Copy out the records below from the line containing "Where should I click to: Click the word" to the line containing "coord(323,350)", including both of those lines.

(Stored data)
+--

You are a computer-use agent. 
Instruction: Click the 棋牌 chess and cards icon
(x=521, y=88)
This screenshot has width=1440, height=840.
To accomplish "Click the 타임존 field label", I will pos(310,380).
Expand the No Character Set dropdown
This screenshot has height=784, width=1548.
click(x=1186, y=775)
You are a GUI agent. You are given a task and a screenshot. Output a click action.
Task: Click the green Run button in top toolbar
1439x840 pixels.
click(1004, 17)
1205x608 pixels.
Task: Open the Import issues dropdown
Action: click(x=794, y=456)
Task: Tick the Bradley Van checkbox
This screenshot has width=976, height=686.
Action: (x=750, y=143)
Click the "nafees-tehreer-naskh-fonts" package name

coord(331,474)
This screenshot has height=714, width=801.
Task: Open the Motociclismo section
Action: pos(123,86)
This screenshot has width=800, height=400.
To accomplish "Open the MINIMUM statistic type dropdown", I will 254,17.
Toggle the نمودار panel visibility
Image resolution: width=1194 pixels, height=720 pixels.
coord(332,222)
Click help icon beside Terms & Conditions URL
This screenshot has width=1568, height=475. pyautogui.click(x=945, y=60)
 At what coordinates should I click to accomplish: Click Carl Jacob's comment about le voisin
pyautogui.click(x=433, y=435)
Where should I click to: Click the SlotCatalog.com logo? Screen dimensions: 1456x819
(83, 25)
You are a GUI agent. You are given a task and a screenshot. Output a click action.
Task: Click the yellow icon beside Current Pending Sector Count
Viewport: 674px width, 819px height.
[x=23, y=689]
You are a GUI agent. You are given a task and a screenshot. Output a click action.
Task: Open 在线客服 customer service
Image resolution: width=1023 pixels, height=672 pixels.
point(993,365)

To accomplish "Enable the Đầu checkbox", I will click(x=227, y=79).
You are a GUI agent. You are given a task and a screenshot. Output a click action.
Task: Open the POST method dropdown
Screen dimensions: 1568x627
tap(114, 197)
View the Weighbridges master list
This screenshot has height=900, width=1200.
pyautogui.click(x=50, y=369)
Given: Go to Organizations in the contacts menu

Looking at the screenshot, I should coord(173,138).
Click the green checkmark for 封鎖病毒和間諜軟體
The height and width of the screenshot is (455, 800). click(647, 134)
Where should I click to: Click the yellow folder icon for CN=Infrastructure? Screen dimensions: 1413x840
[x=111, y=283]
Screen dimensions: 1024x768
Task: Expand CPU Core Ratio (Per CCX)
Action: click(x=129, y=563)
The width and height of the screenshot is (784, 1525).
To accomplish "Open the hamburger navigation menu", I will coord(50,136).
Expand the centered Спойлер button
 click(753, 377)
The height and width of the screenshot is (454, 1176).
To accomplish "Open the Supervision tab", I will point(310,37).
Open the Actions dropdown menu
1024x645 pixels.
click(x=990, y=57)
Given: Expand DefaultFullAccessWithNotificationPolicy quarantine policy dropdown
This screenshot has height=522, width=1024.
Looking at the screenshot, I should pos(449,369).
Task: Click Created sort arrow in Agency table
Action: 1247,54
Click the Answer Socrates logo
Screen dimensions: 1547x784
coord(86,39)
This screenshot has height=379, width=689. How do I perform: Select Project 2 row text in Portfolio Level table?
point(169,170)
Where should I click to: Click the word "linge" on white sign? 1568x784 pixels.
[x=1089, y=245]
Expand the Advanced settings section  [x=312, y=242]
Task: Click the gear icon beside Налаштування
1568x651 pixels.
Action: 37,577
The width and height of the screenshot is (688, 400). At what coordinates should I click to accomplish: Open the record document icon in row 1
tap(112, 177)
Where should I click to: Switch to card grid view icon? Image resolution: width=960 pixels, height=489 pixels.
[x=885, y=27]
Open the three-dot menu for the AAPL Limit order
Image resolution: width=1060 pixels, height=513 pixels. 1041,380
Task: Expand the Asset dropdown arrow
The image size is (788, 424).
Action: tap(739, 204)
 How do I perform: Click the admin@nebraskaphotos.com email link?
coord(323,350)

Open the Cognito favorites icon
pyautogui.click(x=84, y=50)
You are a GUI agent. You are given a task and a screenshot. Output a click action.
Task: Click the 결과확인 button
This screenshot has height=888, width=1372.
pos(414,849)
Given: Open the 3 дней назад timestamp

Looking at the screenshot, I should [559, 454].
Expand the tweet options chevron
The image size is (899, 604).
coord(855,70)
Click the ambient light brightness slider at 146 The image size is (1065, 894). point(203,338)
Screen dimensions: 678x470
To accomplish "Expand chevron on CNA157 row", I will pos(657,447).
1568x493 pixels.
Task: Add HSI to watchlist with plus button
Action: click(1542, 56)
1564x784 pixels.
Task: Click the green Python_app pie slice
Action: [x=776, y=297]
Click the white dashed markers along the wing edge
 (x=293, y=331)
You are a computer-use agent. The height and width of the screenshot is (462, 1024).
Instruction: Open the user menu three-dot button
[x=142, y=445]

+--

◆ **Response for this exercise**
Where should I click to: Click the word "linge" on white sign? 1568x784 pixels.
[x=1089, y=245]
Expand the Advanced settings section  [x=312, y=242]
Task: Click the gear icon beside Налаштування
1568x651 pixels.
Action: 37,577
The width and height of the screenshot is (688, 400). At what coordinates should I click to accomplish: Open the record document icon in row 1
tap(112, 177)
Where should I click to: Switch to card grid view icon? Image resolution: width=960 pixels, height=489 pixels.
[x=885, y=27]
Open the three-dot menu for the AAPL Limit order
Image resolution: width=1060 pixels, height=513 pixels. 1041,380
Task: Expand the Asset dropdown arrow
The image size is (788, 424).
Action: tap(739, 204)
 How do I perform: Click the admin@nebraskaphotos.com email link?
coord(323,350)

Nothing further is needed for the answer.